Which of these three formulas to choose from, depends on the initial data of the problem. It is easier to convert them into a tabular form, it will increase the speed of solution and make it more visual.

7

To find the

**average**quadratic**deviation**in the first column list the elements of the sample, and the second their squares. Define**average**arithmetic and complete the third column by writing the corresponding difference xi – khsr. In the fourth column, write down the same number, squared, sum the column and divide the resulting value by the sample size minus 1.8

In the case of weighted average deviations the task a little more complicated. The first and second columns remain unchanged, in the third write probability, sum them up. The fourth column will contain the product of the elements on their weights, sum them up and divide the result by the total value of the second column.
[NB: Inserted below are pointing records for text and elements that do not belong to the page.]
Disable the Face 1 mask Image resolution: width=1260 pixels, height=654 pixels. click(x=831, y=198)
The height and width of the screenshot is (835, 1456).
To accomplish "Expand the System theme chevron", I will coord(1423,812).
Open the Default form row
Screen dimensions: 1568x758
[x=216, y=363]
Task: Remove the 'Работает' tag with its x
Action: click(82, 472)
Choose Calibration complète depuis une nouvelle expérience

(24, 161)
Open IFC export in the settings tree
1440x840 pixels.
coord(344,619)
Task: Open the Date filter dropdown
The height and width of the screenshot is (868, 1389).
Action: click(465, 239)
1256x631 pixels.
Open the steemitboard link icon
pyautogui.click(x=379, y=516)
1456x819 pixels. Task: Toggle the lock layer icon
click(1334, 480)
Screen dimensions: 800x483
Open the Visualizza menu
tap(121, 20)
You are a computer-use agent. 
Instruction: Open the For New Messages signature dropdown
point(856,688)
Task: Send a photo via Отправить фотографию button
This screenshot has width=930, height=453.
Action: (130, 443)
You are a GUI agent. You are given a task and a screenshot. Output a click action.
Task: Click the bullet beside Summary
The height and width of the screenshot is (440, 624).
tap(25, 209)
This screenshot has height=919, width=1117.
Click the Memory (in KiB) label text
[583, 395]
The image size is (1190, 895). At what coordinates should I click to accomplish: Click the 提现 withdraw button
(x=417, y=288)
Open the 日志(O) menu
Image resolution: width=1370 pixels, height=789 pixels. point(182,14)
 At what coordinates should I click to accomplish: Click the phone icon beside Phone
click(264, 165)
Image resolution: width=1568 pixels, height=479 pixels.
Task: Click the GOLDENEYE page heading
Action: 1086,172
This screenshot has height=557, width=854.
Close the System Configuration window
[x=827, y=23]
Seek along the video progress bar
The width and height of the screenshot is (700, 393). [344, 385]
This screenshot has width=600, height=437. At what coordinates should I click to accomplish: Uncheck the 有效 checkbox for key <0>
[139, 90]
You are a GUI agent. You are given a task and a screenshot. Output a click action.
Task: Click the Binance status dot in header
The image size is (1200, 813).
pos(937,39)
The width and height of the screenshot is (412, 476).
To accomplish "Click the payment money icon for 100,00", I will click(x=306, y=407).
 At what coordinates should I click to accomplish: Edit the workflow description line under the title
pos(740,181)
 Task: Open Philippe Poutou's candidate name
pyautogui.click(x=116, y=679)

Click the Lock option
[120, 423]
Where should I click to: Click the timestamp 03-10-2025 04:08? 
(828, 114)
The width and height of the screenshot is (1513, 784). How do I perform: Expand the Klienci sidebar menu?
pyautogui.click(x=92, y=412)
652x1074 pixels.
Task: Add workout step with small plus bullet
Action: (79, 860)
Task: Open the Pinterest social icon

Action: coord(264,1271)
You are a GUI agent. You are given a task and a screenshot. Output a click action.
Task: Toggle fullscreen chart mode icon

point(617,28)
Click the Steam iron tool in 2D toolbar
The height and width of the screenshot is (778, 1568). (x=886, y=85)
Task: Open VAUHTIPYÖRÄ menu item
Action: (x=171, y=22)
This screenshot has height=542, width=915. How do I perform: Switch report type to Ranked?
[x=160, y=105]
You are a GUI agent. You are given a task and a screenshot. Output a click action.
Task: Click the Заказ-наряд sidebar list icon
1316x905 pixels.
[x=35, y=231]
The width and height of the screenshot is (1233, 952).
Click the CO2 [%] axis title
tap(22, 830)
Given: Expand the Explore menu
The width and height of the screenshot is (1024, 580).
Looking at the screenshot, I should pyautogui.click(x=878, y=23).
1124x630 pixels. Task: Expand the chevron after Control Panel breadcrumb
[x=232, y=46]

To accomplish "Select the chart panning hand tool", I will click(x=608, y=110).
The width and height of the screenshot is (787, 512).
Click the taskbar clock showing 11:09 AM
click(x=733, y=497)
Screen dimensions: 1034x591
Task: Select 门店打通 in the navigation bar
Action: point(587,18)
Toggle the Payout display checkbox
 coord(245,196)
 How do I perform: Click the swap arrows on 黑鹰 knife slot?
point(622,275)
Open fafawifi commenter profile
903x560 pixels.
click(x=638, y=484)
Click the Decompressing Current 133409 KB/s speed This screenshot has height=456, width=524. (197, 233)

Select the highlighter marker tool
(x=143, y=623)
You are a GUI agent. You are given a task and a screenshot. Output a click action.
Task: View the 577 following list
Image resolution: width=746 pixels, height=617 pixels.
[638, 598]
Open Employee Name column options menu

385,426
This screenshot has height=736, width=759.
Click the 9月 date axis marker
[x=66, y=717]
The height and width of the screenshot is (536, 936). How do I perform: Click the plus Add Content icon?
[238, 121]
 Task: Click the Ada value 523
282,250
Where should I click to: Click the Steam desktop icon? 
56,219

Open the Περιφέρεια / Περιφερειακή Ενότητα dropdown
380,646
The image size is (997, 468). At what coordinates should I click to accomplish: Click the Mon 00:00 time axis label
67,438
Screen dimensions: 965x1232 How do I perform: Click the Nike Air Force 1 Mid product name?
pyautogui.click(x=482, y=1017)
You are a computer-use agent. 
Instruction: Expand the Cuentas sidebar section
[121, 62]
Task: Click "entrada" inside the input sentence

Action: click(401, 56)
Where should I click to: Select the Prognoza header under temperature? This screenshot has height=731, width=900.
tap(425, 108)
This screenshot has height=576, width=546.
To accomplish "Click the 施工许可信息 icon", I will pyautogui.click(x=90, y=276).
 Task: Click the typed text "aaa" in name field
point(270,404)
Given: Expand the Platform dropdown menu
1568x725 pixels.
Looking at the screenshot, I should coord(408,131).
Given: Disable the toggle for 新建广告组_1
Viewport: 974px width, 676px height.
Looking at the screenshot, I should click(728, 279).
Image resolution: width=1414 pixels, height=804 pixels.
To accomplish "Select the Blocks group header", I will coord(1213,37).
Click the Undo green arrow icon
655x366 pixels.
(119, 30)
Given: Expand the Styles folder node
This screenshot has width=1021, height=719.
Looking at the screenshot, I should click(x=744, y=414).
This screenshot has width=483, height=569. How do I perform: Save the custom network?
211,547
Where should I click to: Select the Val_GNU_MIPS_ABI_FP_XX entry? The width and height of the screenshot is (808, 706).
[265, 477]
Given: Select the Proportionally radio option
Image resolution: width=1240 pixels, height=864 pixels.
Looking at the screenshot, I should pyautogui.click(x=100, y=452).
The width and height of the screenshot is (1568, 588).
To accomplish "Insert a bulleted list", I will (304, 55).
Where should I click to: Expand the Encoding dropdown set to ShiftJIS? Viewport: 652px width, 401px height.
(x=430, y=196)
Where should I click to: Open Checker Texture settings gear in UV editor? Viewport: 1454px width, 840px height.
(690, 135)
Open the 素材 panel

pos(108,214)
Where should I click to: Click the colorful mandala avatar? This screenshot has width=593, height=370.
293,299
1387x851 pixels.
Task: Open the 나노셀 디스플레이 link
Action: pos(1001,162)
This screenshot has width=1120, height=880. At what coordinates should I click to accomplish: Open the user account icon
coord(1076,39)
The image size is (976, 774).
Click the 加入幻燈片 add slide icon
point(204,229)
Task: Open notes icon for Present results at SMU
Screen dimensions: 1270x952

So you will find

**average**weighted.9

Will post in the fifth column the difference for each element, minus the weighted average, the sixth – the same erect in the square and count the total. And finally, divide it by n-1.

10

The algorithms are applicable to the classical formula for the other two, the sequence is somewhat different, but the principle is the same – the use of tables. This is especially true if the sample is too large. In this case, use a computer program such as Microsoft Excel.